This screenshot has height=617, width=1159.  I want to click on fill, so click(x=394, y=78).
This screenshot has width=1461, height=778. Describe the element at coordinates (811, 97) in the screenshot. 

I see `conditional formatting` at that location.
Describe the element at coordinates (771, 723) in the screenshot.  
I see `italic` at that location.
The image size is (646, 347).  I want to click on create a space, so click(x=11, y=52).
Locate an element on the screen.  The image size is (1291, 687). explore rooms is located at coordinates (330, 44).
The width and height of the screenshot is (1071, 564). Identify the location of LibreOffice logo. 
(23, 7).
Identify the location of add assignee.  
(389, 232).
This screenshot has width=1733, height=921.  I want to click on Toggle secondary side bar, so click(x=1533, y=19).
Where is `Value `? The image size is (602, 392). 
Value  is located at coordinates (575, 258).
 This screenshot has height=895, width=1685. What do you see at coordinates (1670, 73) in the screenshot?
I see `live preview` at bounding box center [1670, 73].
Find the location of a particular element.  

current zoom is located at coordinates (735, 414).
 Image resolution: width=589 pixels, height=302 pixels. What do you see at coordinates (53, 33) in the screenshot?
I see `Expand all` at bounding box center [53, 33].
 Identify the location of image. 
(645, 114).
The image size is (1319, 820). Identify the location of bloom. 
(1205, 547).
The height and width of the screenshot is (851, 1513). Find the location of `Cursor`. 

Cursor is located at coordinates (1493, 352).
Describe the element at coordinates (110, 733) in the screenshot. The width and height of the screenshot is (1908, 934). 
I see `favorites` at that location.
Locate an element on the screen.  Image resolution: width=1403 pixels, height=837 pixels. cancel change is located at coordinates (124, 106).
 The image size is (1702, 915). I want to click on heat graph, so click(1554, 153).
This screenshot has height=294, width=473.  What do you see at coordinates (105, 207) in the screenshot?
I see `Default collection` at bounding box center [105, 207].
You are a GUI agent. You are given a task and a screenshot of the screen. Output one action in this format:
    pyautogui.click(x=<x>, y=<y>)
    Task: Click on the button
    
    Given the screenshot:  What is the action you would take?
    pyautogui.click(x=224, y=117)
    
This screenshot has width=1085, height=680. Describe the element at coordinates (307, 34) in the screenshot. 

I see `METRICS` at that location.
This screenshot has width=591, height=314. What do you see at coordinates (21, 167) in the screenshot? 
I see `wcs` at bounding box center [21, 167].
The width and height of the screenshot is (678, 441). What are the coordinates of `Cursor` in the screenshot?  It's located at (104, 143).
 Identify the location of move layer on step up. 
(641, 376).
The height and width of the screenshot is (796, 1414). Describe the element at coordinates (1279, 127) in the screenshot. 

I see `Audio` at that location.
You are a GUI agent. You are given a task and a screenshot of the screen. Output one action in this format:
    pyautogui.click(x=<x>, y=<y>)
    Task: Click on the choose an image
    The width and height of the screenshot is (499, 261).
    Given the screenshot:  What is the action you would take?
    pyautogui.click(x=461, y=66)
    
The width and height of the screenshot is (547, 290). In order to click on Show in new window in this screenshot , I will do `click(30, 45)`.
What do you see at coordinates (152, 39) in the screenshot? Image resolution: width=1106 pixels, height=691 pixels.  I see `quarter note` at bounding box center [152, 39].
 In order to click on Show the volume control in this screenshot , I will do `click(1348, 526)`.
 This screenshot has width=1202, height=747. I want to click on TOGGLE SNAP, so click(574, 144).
------------
- Task brief -
Rewrite all of the data above, switching every "Describe the element" to "Name the element" and leaving everything else as it is.

- Correct output -
This screenshot has height=617, width=1159.  I want to click on fill, so click(x=394, y=78).
This screenshot has width=1461, height=778. Name the element at coordinates (811, 97) in the screenshot. 

I see `conditional formatting` at that location.
Name the element at coordinates (771, 723) in the screenshot.  
I see `italic` at that location.
The image size is (646, 347).  I want to click on create a space, so click(x=11, y=52).
Locate an element on the screen.  The image size is (1291, 687). explore rooms is located at coordinates (330, 44).
The width and height of the screenshot is (1071, 564). Identify the location of LibreOffice logo. 
(23, 7).
Identify the location of add assignee.  
(389, 232).
This screenshot has width=1733, height=921.  I want to click on Toggle secondary side bar, so click(x=1533, y=19).
Where is `Value `? The image size is (602, 392). 
Value  is located at coordinates (575, 258).
 This screenshot has height=895, width=1685. What do you see at coordinates (1670, 73) in the screenshot?
I see `live preview` at bounding box center [1670, 73].
Find the location of a particular element.  

current zoom is located at coordinates (735, 414).
 Image resolution: width=589 pixels, height=302 pixels. What do you see at coordinates (53, 33) in the screenshot?
I see `Expand all` at bounding box center [53, 33].
 Identify the location of image. 
(645, 114).
The image size is (1319, 820). Identify the location of bloom. 
(1205, 547).
The height and width of the screenshot is (851, 1513). Find the location of `Cursor`. 

Cursor is located at coordinates (1493, 352).
Name the element at coordinates (110, 733) in the screenshot. The width and height of the screenshot is (1908, 934). 
I see `favorites` at that location.
Locate an element on the screen.  Image resolution: width=1403 pixels, height=837 pixels. cancel change is located at coordinates (124, 106).
 The image size is (1702, 915). I want to click on heat graph, so click(1554, 153).
This screenshot has height=294, width=473.  What do you see at coordinates (105, 207) in the screenshot?
I see `Default collection` at bounding box center [105, 207].
You are a GUI agent. You are given a task and a screenshot of the screen. Output one action in this format:
    pyautogui.click(x=<x>, y=<y>)
    Task: Click on the button
    
    Given the screenshot:  What is the action you would take?
    pyautogui.click(x=224, y=117)
    
This screenshot has width=1085, height=680. Name the element at coordinates (307, 34) in the screenshot. 

I see `METRICS` at that location.
This screenshot has width=591, height=314. What do you see at coordinates (21, 167) in the screenshot? 
I see `wcs` at bounding box center [21, 167].
The width and height of the screenshot is (678, 441). What are the coordinates of `Cursor` in the screenshot?  It's located at (104, 143).
 Identify the location of move layer on step up. 
(641, 376).
The height and width of the screenshot is (796, 1414). Name the element at coordinates (1279, 127) in the screenshot. 

I see `Audio` at that location.
You are a GUI agent. You are given a task and a screenshot of the screen. Output one action in this format:
    pyautogui.click(x=<x>, y=<y>)
    Task: Click on the choose an image
    The width and height of the screenshot is (499, 261).
    Given the screenshot:  What is the action you would take?
    pyautogui.click(x=461, y=66)
    
The width and height of the screenshot is (547, 290). In order to click on Show in new window in this screenshot , I will do `click(30, 45)`.
What do you see at coordinates (152, 39) in the screenshot? Image resolution: width=1106 pixels, height=691 pixels.  I see `quarter note` at bounding box center [152, 39].
 In order to click on Show the volume control in this screenshot , I will do `click(1348, 526)`.
 This screenshot has width=1202, height=747. I want to click on TOGGLE SNAP, so click(574, 144).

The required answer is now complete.